Afriqiyah crash: the circumstances


By
David Learmount

This Afriqiyah Airlines crash at Tripoli was not an ordinary approach accident.

Ordinary approach accidents that involve an impact with flat terrain in the last kilometre before the runway threshhold do not usually smash the aeroplane into tiny pieces. They normally leave it crumpled but more or less complete, or otherwise the structure fractures into large but recognisable components.

The tail fin's completeness in this case doesn't count: the fin is a monolithic composite structure of considerable strength that tends to snap off in impacts. So what kind of impact was this to break the rest of the aircraft up so totally? The debris field does not look as if the aircraft cartwheeled, and if it had done there would normally still have been some recognisable large components.

The hull of the Turkish Airlines Boeing 737-800 accident on final approach to Amsterdam Schiphol in February 2009 was fractured but completely identifiable. That aircraft impacted flat, clear terrain about the same distance from the runway. The Turkish 737 stalled into the ground with a high rate of descent and very low forward speed.

The undeniable fact is that the Afriqiyah aircraft impact was particularly high-energy.

The Airbus A330 has a terrain awareness warning system that would have alerted the crew to a high terrain closure rate, and its flight envelope protection system would have prevented the aircraft from stalling unless the crew had de-selected the "normal" flight control law, but there is no information to suggest that they would have had a reason to do that.

The weather was not challenging, in the sense that the visibility was adequate, there was little or no cloud and the wind was gentle. There is no suggestion of a technical snag because the crew did not report an emergency. The pilots were on the last leg of a long, uneventful night flight, arriving at their home airport.

The general visibility was 6km, although there is a suggestion that about the time of the accident the visibility dipped to 2km in haze. The pilots were flying an approach to runway 09 (due east) a few minutes before dawn, but being above sea level they would have had the sun shining into their eyes through the brightening haze, which can provide the crew with an impression of hanging in the sky with no sense of speed, no external visual references, with the ground beneath them almost invisible in the pre-dawn shadow.

Although technically the visibility would have allowed the crew to see the runway from at least 2km, it was probably invisible to them because the haze was illuminated, the pilots were dazzled by the sun's bright red disc, and the runway was in shadow.

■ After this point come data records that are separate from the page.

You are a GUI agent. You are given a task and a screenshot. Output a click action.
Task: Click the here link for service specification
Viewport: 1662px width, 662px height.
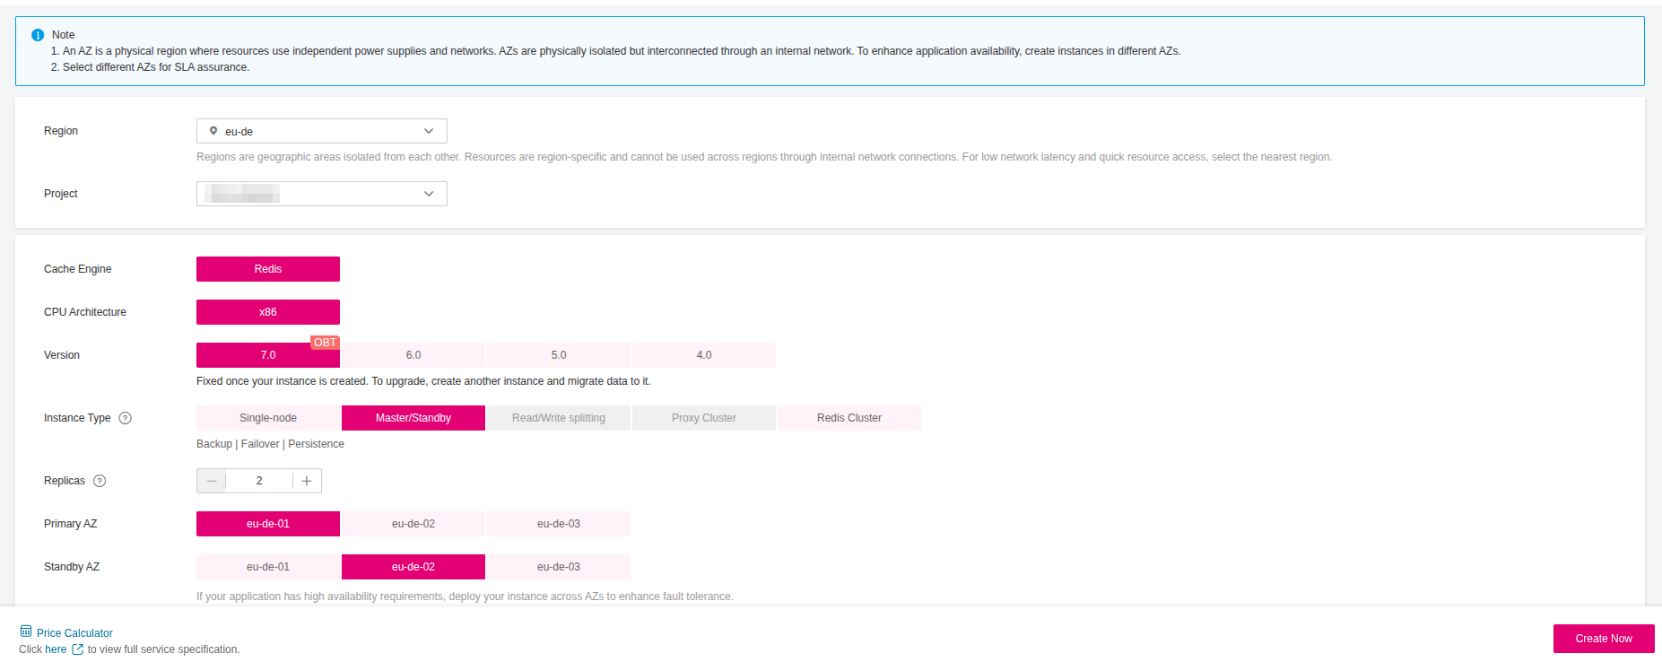tap(56, 649)
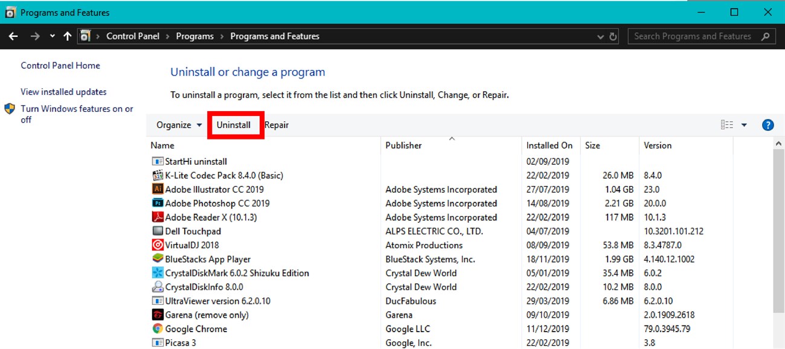Click the Adobe Illustrator CC 2019 icon

click(158, 190)
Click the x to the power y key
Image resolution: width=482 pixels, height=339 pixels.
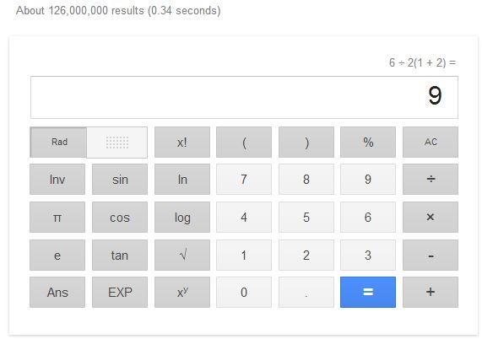click(x=182, y=292)
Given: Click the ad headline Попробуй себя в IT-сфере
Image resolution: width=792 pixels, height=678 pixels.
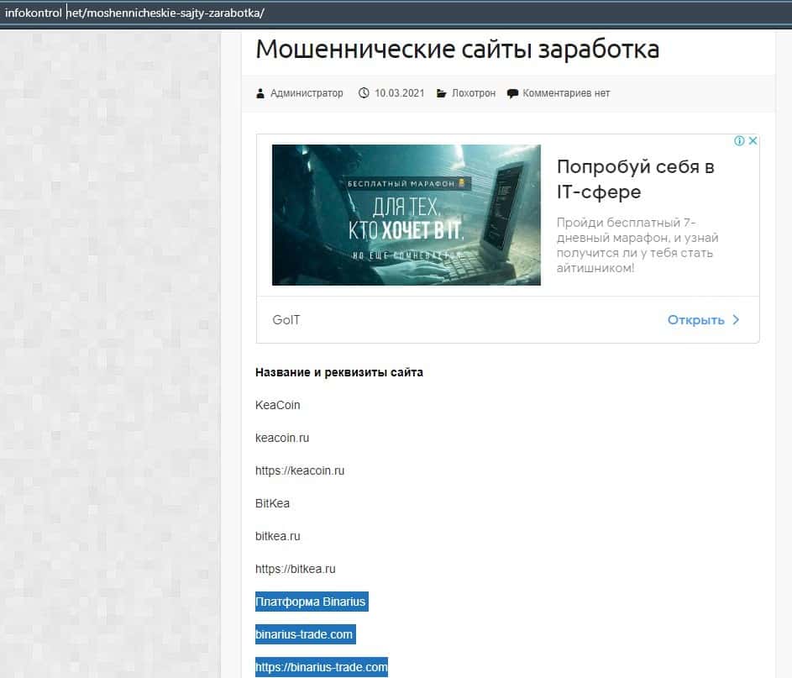Looking at the screenshot, I should 635,179.
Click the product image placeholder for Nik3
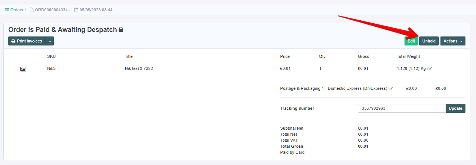This screenshot has height=165, width=476. pos(23,69)

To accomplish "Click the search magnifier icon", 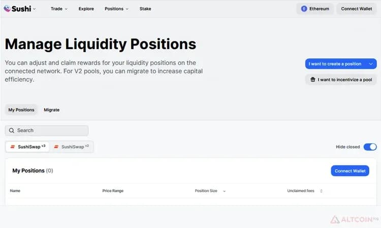I will (x=11, y=131).
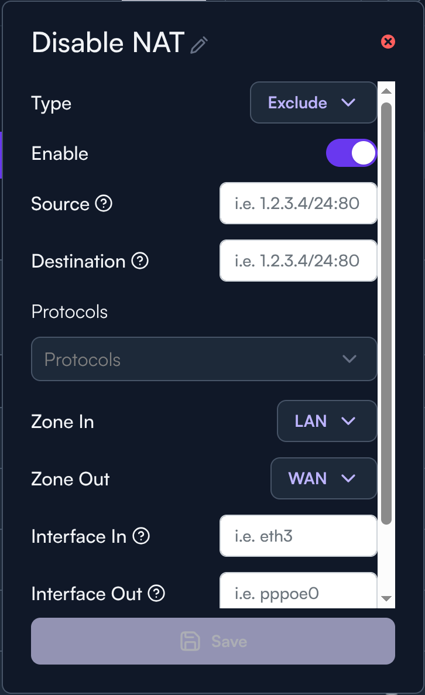Open the Zone In dropdown showing LAN
Screen dimensions: 425x695
pyautogui.click(x=327, y=421)
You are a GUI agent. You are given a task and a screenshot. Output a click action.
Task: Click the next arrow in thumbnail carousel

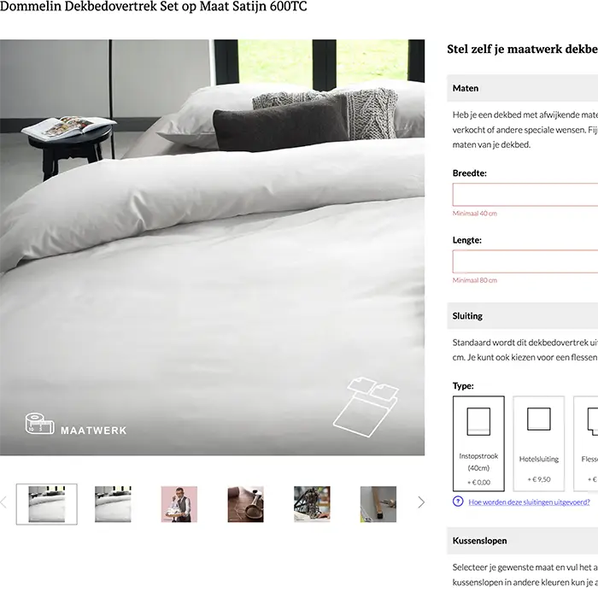point(421,502)
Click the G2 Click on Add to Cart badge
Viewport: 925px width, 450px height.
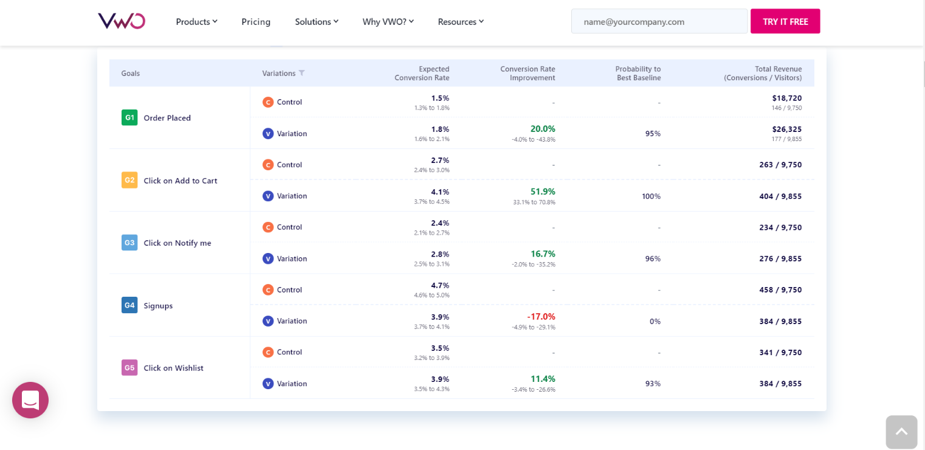129,180
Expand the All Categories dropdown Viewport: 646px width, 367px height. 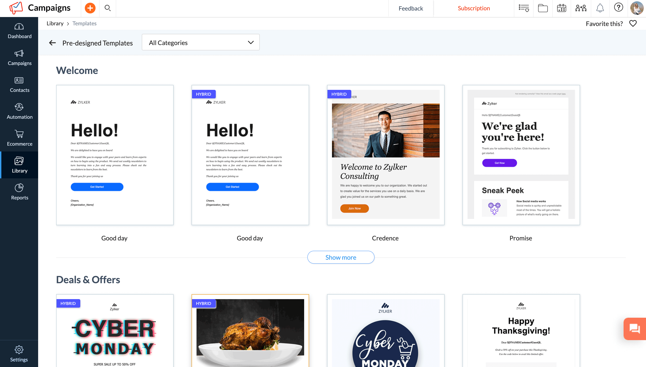pos(201,43)
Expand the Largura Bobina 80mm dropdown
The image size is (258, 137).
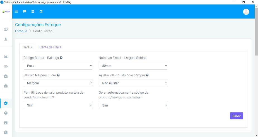[x=133, y=66]
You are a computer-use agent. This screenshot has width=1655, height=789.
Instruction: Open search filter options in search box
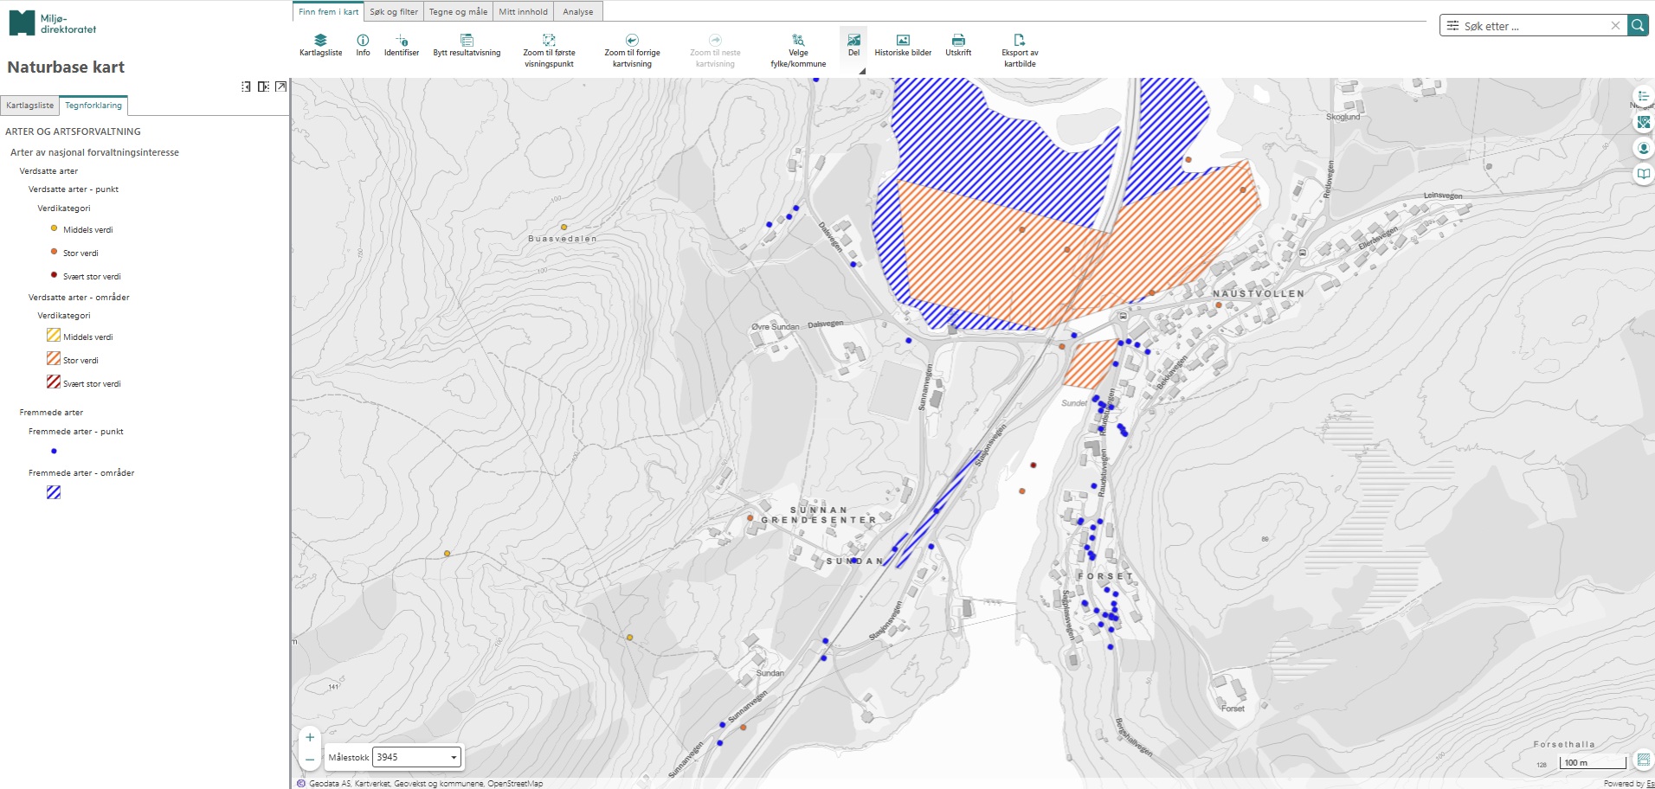click(1453, 26)
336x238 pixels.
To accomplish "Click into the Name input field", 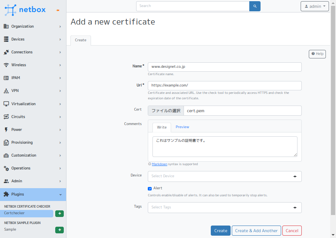I will (x=224, y=67).
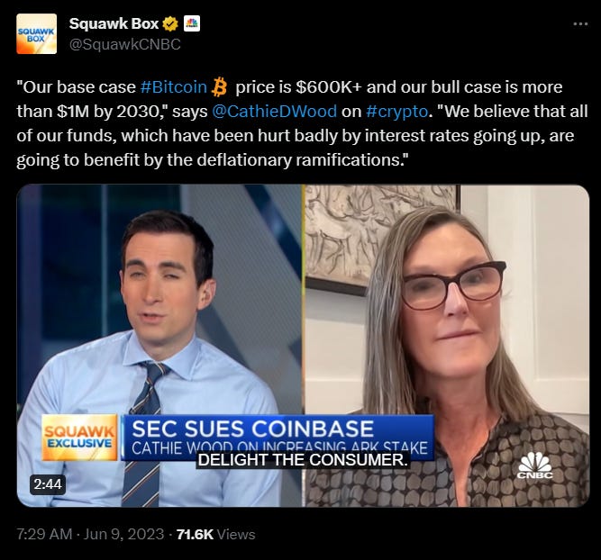Click the Jun 9, 2023 date
601x560 pixels.
[x=123, y=534]
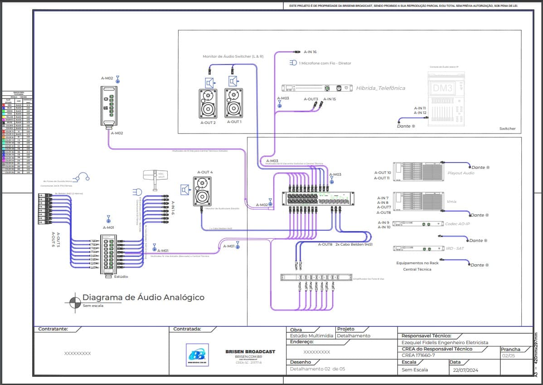Select the A-OUT 4 studio monitor speaker
Image resolution: width=543 pixels, height=385 pixels.
(202, 192)
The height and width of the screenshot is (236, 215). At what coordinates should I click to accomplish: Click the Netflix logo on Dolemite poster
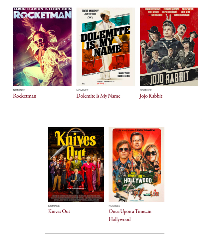tap(101, 83)
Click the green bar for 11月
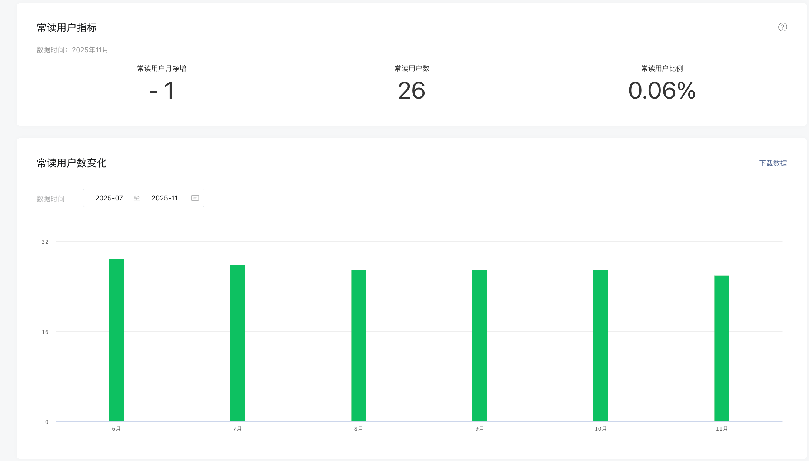 [722, 348]
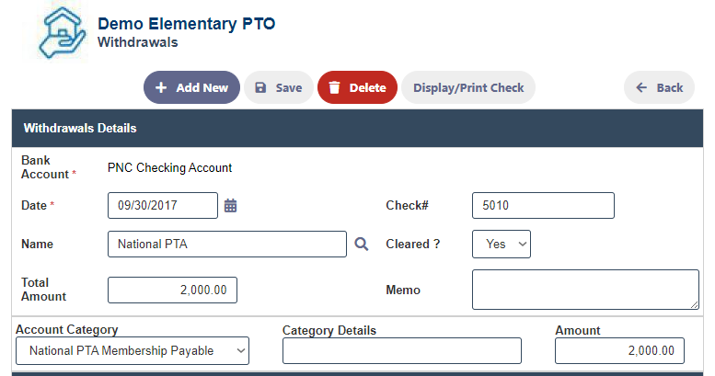This screenshot has width=715, height=376.
Task: Click the Delete button label
Action: 367,87
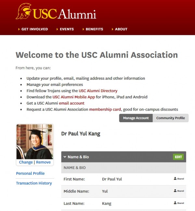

It is not clear what approach aid the crew were using, but a precision aid like ILS was not available for 09, so the pilots had no glideslope guidance. They would have been tired after an all-night flight of more than eight hours, and looking forward to going home.

Having the dawning sun in your eyes when you are very tired after flying all night makes your eyelids feel like lead.

Flying into the low, rising sun near your home base at the end of a night flight is perhaps the most overpoweringly soporific combination of circumstances known to man.

The aircraft, we know, flew into the ground.

If it flew into the ground without any control inputs whatever to arrest the rate of descent, that could explain the degree of damage.